• What needs to be done
Transcribe the entries below exactly.

• Excerpted data
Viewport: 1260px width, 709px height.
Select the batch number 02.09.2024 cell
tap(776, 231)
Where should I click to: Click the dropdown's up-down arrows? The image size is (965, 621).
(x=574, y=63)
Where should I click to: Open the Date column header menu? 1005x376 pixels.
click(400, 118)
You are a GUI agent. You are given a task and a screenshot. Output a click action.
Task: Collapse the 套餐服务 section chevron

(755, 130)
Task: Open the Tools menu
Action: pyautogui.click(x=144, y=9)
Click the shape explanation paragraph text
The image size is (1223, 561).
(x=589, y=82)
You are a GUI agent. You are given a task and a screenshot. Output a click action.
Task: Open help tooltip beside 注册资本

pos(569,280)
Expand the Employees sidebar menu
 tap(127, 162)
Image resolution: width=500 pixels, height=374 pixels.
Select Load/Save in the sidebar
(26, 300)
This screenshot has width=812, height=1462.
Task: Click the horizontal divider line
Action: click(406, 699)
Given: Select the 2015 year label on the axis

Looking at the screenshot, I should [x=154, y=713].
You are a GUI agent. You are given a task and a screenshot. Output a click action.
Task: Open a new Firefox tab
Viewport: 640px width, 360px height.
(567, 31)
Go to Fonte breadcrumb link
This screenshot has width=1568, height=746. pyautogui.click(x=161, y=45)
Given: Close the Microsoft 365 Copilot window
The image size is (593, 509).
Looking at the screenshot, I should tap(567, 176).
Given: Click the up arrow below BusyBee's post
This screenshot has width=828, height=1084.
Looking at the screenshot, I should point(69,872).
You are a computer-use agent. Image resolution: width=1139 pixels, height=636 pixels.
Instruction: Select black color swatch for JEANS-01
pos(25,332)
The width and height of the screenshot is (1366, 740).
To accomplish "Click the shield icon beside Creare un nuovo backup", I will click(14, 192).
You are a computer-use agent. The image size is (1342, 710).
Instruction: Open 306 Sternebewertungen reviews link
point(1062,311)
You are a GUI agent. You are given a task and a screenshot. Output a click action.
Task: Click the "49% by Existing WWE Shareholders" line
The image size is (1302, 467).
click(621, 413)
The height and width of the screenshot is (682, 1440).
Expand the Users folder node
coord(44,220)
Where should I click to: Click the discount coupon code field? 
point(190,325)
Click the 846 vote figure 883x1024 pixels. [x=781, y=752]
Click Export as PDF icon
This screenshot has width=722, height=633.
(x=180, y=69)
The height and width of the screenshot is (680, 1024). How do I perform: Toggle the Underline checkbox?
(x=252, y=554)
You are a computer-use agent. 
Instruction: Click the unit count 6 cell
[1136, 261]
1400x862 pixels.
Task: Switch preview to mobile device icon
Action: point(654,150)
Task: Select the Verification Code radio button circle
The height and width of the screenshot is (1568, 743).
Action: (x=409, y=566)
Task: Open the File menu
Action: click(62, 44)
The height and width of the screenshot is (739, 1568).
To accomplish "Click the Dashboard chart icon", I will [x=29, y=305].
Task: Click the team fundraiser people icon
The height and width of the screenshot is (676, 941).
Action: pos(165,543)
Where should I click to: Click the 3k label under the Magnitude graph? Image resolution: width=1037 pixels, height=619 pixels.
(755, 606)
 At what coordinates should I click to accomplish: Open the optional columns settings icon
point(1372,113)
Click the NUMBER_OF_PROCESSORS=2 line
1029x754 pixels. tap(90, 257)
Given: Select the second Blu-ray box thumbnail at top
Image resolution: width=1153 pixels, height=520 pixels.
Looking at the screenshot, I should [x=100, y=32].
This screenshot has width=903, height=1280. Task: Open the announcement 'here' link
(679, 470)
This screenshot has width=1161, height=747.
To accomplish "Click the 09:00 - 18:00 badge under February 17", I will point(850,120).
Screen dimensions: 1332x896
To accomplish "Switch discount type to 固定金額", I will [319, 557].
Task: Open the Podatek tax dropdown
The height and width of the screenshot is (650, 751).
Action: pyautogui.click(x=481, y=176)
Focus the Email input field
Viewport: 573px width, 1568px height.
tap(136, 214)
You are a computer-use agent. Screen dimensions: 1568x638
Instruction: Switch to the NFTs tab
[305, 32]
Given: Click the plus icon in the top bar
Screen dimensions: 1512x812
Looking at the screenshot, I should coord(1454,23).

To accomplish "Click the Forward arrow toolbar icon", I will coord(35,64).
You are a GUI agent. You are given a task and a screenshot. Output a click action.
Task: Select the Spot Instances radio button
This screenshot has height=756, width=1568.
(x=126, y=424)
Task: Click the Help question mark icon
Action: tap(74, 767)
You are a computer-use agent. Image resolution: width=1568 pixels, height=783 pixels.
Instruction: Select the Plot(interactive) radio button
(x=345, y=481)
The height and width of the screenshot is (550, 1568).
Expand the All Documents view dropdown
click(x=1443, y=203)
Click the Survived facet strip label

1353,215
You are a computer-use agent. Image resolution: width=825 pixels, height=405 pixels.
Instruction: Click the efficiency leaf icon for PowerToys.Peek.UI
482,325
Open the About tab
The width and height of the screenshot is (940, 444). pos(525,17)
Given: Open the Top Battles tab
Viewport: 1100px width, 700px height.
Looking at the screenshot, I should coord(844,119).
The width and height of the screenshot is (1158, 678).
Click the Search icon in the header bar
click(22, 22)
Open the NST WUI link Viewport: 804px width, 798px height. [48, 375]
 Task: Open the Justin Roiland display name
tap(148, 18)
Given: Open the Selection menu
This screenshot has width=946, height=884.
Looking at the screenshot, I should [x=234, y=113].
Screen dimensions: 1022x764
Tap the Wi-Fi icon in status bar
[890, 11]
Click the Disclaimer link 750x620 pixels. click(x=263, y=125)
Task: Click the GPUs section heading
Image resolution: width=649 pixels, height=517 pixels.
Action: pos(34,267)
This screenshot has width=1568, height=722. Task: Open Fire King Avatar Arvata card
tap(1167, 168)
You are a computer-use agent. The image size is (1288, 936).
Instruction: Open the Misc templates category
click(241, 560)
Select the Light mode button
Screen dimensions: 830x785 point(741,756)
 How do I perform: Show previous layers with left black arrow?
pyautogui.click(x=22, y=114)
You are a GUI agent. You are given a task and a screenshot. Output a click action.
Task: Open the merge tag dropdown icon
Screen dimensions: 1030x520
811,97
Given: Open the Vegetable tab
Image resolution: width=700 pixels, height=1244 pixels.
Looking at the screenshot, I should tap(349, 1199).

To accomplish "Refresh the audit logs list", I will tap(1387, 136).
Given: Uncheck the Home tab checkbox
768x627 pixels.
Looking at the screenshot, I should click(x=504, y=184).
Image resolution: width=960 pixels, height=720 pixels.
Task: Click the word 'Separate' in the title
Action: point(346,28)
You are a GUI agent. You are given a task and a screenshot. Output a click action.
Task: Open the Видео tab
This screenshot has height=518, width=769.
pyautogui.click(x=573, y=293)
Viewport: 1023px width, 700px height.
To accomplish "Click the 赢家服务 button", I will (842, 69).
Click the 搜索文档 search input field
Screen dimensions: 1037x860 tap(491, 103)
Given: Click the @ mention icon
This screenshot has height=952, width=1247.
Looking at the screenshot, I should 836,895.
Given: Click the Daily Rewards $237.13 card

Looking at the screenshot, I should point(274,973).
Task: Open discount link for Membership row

• Exercise output
Viewport: 1260px width, 709px height.
Select the batch number 02.09.2024 cell
tap(776, 231)
Where should I click to: Click the dropdown's up-down arrows? The image size is (965, 621).
(x=574, y=63)
Where should I click to: Open the Date column header menu? 1005x376 pixels.
click(400, 118)
You are a GUI agent. You are given a task and a screenshot. Output a click action.
Task: Collapse the 套餐服务 section chevron

(755, 130)
Task: Open the Tools menu
Action: pyautogui.click(x=144, y=9)
Click the shape explanation paragraph text
The image size is (1223, 561).
(x=589, y=82)
You are a GUI agent. You are given a task and a screenshot. Output a click action.
Task: Open help tooltip beside 注册资本

pos(569,280)
Expand the Employees sidebar menu
 tap(127, 162)
Image resolution: width=500 pixels, height=374 pixels.
Select Load/Save in the sidebar
(26, 300)
This screenshot has width=812, height=1462.
Task: Click the horizontal divider line
Action: click(406, 699)
Given: Select the 2015 year label on the axis

Looking at the screenshot, I should [x=154, y=713].
You are a GUI agent. You are given a task and a screenshot. Output a click action.
Task: Open a new Firefox tab
Viewport: 640px width, 360px height.
(567, 31)
Go to Fonte breadcrumb link
This screenshot has width=1568, height=746. pyautogui.click(x=161, y=45)
Given: Close the Microsoft 365 Copilot window
The image size is (593, 509).
Looking at the screenshot, I should tap(567, 176).
Given: Click the up arrow below BusyBee's post
This screenshot has width=828, height=1084.
Looking at the screenshot, I should point(69,872).
You are a computer-use agent. Image resolution: width=1139 pixels, height=636 pixels.
Instruction: Select black color swatch for JEANS-01
pos(25,332)
The width and height of the screenshot is (1366, 740).
To accomplish "Click the shield icon beside Creare un nuovo backup", I will click(14, 192).
You are a computer-use agent. The image size is (1342, 710).
Instruction: Open 306 Sternebewertungen reviews link
point(1062,311)
You are a GUI agent. You are given a task and a screenshot. Output a click action.
Task: Click the "49% by Existing WWE Shareholders" line
The image size is (1302, 467).
click(621, 413)
The height and width of the screenshot is (682, 1440).
Expand the Users folder node
coord(44,220)
Where should I click to: Click the discount coupon code field? 
point(190,325)
Click the 846 vote figure 883x1024 pixels. [x=781, y=752]
Click Export as PDF icon
This screenshot has width=722, height=633.
(x=180, y=69)
The height and width of the screenshot is (680, 1024). How do I perform: Toggle the Underline checkbox?
(x=252, y=554)
You are a computer-use agent. 
Instruction: Click the unit count 6 cell
[1136, 261]
1400x862 pixels.
Task: Switch preview to mobile device icon
Action: point(654,150)
Task: Select the Verification Code radio button circle
The height and width of the screenshot is (1568, 743).
Action: (x=409, y=566)
Task: Open the File menu
Action: click(62, 44)
The height and width of the screenshot is (739, 1568).
To accomplish "Click the Dashboard chart icon", I will [x=29, y=305].
Task: Click the team fundraiser people icon
The height and width of the screenshot is (676, 941).
Action: pos(165,543)
Where should I click to: Click the 3k label under the Magnitude graph? Image resolution: width=1037 pixels, height=619 pixels.
(755, 606)
 At what coordinates should I click to accomplish: Open the optional columns settings icon
point(1372,113)
Click the NUMBER_OF_PROCESSORS=2 line
1029x754 pixels. tap(90, 257)
Given: Select the second Blu-ray box thumbnail at top
Image resolution: width=1153 pixels, height=520 pixels.
Looking at the screenshot, I should [x=100, y=32].
This screenshot has width=903, height=1280. Task: Open the announcement 'here' link
(679, 470)
This screenshot has width=1161, height=747.
To accomplish "Click the 09:00 - 18:00 badge under February 17", I will point(850,120).
Screen dimensions: 1332x896
To accomplish "Switch discount type to 固定金額", I will [319, 557].
Task: Open the Podatek tax dropdown
The height and width of the screenshot is (650, 751).
Action: pyautogui.click(x=481, y=176)
Focus the Email input field
Viewport: 573px width, 1568px height.
tap(136, 214)
You are a computer-use agent. Screen dimensions: 1568x638
Instruction: Switch to the NFTs tab
[305, 32]
Given: Click the plus icon in the top bar
Screen dimensions: 1512x812
Looking at the screenshot, I should coord(1454,23).

To accomplish "Click the Forward arrow toolbar icon", I will coord(35,64).
You are a GUI agent. You are given a task and a screenshot. Output a click action.
Task: Select the Spot Instances radio button
This screenshot has height=756, width=1568.
(x=126, y=424)
Task: Click the Help question mark icon
Action: tap(74, 767)
You are a computer-use agent. Image resolution: width=1568 pixels, height=783 pixels.
Instruction: Select the Plot(interactive) radio button
(x=345, y=481)
The height and width of the screenshot is (550, 1568).
Expand the All Documents view dropdown
click(x=1443, y=203)
Click the Survived facet strip label

1353,215
You are a computer-use agent. Image resolution: width=825 pixels, height=405 pixels.
Instruction: Click the efficiency leaf icon for PowerToys.Peek.UI
482,325
Open the About tab
The width and height of the screenshot is (940, 444). pos(525,17)
Given: Open the Top Battles tab
Viewport: 1100px width, 700px height.
Looking at the screenshot, I should coord(844,119).
The width and height of the screenshot is (1158, 678).
Click the Search icon in the header bar
click(22, 22)
Open the NST WUI link Viewport: 804px width, 798px height. [48, 375]
 Task: Open the Justin Roiland display name
tap(148, 18)
Given: Open the Selection menu
This screenshot has width=946, height=884.
Looking at the screenshot, I should [x=234, y=113].
Screen dimensions: 1022x764
Tap the Wi-Fi icon in status bar
[890, 11]
Click the Disclaimer link 750x620 pixels. click(x=263, y=125)
Task: Click the GPUs section heading
Image resolution: width=649 pixels, height=517 pixels.
Action: pos(34,267)
This screenshot has width=1568, height=722. Task: Open Fire King Avatar Arvata card
tap(1167, 168)
You are a computer-use agent. The image size is (1288, 936).
Instruction: Open the Misc templates category
click(241, 560)
Select the Light mode button
Screen dimensions: 830x785 point(741,756)
 How do I perform: Show previous layers with left black arrow?
pyautogui.click(x=22, y=114)
You are a GUI agent. You are given a task and a screenshot. Output a click action.
Task: Open the merge tag dropdown icon
Screen dimensions: 1030x520
811,97
Given: Open the Vegetable tab
Image resolution: width=700 pixels, height=1244 pixels.
Looking at the screenshot, I should tap(349, 1199).

To accomplish "Refresh the audit logs list", I will tap(1387, 136).
Given: Uncheck the Home tab checkbox
768x627 pixels.
Looking at the screenshot, I should click(x=504, y=184).
Image resolution: width=960 pixels, height=720 pixels.
Task: Click the word 'Separate' in the title
Action: point(346,28)
You are a GUI agent. You are given a task and a screenshot. Output a click action.
Task: Open the Видео tab
This screenshot has height=518, width=769.
pyautogui.click(x=573, y=293)
Viewport: 1023px width, 700px height.
To accomplish "Click the 赢家服务 button", I will (842, 69).
Click the 搜索文档 search input field
Screen dimensions: 1037x860 tap(491, 103)
Given: Click the @ mention icon
This screenshot has height=952, width=1247.
Looking at the screenshot, I should 836,895.
Given: Click the Daily Rewards $237.13 card

Looking at the screenshot, I should point(274,973).
Task: Open discount link for Membership row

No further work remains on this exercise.